(EXERCISE DATA)

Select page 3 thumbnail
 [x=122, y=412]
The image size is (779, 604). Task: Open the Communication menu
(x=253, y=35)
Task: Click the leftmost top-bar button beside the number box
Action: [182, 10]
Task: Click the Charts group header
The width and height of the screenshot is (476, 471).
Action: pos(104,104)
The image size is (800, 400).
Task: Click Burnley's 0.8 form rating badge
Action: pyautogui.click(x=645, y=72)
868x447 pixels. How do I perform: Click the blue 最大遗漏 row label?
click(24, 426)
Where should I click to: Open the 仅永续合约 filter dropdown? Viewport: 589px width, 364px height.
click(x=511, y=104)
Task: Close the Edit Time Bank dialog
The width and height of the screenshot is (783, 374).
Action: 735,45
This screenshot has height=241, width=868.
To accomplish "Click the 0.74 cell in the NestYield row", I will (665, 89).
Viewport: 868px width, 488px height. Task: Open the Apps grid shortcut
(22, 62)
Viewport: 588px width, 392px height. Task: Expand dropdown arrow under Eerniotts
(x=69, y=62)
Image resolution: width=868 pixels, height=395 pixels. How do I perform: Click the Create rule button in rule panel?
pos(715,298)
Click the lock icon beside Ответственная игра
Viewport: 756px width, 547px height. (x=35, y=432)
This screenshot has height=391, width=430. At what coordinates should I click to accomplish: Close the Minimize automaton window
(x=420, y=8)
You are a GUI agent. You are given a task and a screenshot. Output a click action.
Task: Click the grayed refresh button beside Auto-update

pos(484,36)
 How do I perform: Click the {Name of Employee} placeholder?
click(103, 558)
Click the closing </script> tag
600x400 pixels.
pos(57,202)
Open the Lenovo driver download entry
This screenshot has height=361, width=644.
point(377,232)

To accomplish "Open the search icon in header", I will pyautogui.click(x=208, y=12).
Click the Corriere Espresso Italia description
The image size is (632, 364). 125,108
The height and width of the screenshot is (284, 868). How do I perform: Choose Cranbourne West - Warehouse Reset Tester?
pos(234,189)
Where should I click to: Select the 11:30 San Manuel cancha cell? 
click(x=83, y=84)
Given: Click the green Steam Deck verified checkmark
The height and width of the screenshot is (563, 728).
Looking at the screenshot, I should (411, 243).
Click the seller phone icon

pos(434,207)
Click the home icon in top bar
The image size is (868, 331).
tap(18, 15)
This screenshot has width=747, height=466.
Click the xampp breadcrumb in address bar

(End EXERCISE DATA)

— HOW TO COMPLETE THIS TASK —
If a line above contains the word "header", list it.

— EXERCISE SOLUTION —
Task: Click the Charts group header
To accomplish "Open the search icon in header", I will pyautogui.click(x=208, y=12).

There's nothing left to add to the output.